Announcement

**coder** · 19 August 2018, 05:23 AM

Originally posted by oiaohm View Post

Both of those is having access to the real cards Xeon Phi and the real Silvermont atom and real 54C then seeing that single thread samples on those those hardware was slower in the Xeon Phi. Then you start going though the spec very careful to see what they cut out.

What spec?

Originally posted by oiaohm View Post

Problem its there are more than 1 benchmark example of these risc-v systems keeping up. Yes you are right it is a lot like the AMD GCN method of doing cache.

I meant the round-robin dispatch and having one instruction in flight per-thread, avoiding the need to detect data dependencies. I don't know about the cache layout, off hand, but wouldn't be surprised if that were also similar.

Originally posted by oiaohm View Post

There is really no particular reason why a general cpu based around a compact instruction set like risc-v could not have a GPU architecture layout and for a lot of compute processing this make more sense than using a GPU. GPU instruction set for compute processing is very much round peg square hole.

No, GPUs are performance-first architectures. They do away with many niceties that make life easier for software developers, like memory ordering & consistency guarantees and instruction-level traps. That's one reason they're so efficient.

Originally posted by oiaohm View Post

Interest enough is risc-v has a higher instruction density than AMD GCN instruction sets. Same is true with Nvidia instruction sets. There are a lot of issue with GPU and compute workloads.

If that were a bottleneck, they'd have optimized it. The fact that they didn't only means it's a non-issue for them.
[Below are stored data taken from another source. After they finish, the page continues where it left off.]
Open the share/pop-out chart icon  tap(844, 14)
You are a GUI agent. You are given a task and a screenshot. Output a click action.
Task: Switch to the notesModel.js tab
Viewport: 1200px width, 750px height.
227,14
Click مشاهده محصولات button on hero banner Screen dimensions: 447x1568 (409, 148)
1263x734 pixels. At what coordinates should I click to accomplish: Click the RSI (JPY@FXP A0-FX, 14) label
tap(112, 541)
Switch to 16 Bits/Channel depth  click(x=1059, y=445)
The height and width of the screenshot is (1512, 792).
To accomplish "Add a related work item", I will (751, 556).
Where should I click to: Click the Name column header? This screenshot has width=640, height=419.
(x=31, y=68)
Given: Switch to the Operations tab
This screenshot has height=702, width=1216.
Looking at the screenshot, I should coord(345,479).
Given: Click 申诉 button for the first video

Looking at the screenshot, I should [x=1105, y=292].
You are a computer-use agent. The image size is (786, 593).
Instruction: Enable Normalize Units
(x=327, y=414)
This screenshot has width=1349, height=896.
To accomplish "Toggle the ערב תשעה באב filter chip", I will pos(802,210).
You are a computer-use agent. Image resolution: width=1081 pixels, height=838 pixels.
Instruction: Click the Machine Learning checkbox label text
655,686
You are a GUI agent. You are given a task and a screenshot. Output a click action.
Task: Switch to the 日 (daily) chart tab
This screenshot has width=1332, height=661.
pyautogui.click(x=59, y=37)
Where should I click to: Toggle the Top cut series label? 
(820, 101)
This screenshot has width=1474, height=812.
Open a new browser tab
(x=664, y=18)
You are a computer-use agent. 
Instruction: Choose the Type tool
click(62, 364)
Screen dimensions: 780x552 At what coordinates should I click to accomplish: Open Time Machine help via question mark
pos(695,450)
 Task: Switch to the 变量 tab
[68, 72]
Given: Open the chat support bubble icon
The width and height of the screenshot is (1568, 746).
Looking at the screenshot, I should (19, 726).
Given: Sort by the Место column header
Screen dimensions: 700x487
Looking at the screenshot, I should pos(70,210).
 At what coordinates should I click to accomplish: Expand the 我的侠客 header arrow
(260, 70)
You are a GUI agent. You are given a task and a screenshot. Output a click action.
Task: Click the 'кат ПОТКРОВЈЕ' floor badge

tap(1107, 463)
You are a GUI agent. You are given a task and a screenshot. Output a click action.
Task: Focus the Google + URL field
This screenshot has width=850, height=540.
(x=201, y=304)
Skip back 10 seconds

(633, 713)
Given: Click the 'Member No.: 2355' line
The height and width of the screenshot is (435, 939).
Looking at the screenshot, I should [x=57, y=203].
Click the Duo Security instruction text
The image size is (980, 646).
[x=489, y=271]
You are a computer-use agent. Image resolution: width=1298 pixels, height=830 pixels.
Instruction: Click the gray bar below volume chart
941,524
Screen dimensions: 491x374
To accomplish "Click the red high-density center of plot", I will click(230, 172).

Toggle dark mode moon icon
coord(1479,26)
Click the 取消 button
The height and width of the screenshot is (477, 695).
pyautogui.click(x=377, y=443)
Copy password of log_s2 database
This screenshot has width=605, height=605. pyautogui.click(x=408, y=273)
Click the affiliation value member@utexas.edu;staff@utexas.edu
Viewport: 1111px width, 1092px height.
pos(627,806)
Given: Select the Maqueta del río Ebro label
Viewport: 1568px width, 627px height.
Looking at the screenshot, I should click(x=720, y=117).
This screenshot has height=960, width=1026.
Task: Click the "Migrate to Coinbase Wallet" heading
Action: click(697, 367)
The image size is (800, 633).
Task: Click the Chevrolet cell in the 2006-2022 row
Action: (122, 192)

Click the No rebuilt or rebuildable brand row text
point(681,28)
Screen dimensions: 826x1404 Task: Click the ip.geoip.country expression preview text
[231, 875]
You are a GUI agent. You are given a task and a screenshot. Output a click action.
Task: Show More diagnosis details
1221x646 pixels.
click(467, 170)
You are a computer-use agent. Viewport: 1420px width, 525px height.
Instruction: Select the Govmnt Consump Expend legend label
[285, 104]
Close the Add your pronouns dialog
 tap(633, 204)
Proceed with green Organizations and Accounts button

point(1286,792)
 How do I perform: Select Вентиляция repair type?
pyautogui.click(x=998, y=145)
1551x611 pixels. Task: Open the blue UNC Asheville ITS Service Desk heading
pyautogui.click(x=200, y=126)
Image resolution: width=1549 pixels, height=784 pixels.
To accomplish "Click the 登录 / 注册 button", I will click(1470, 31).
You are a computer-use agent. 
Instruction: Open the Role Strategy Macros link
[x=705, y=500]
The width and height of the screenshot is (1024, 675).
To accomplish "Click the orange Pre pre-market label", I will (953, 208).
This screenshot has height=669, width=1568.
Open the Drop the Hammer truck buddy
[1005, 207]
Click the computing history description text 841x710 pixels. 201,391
Anyway, this is pointless. You're reading way too much into that one case of a machine designed expressly to do sparse memory transactions. You can believe RISC V is the apotheosis of CPU (and even GPU) ISAs, if you like. I think it's not, but I really don't care whether you agree.

**Weasel** · 19 August 2018, 07:57 AM

Originally posted by oiaohm View Post

Current X86 chips are not that well optimised for massive number of threads way too much focus on single thread speed.

Yeah because that's the point of a general purpose CPU (a supercomputer CPU is not that "general purpose" btw). For other tasks you have GPUs, ASICs, etc.

Different tools for different jobs.

**oiaohm** · 19 August 2018, 08:03 AM

Originally posted by coder View Post

What spec?

the programming spec for the chips from Intel.

Originally posted by coder View Post

I meant the round-robin dispatch and having one instruction in flight per-thread, avoiding the need to detect data dependencies. I don't know about the cache layout, off hand, but wouldn't be surprised if that were also similar.

Except you missed something the risc-v prototype I pointed you to has not lost method to detect data dependencies moved the placement of it.

RV64G is 64 bit risc-v general instruction set. So all you general instruction set features. Its mentioned on page 3.

Originally posted by coder View Post

No, GPUs are performance-first architectures. They do away with many niceties that make life easier for software developers, like memory ordering & consistency guarantees and instruction-level traps. That's one reason they're so efficient.

In these risc-v prototypes they moved "memory order& consistency" stuff to the L3 out of the cpu cores. Just take closer look at slide 6 where the atomic operations are diagram-ed for placement that is your memory order and consistency stuff. Barrel processor traps come events and messages.

So you can have that looks very close to a GPU performance first architecture with extra features in the L3 cache shared between all cores and in the communication system between cores and able to perform all the classed of instruction that you would expect any general purpose cpu todo.

Originally posted by coder View Post

Anyway, this is pointless. You're reading way too much into that one case of a machine designed expressly to do sparse memory transactions. You can believe RISC V is the apotheosis of CPU (and even GPU) ISAs, if you like. I think it's not, but I really don't care whether you agree.

Also read page 3 again. Take a close note its read from memory in 8,16,32 and 64 byte blocks. 64byte blocks is your normal non sparse memory cache line that you see in all x86 cpus. They are design a chip that is really good when you have a sparse memory workload and takes no downside when it does not because you have the same cache line size on offer that you would normally use when you don't have sparse memory problem.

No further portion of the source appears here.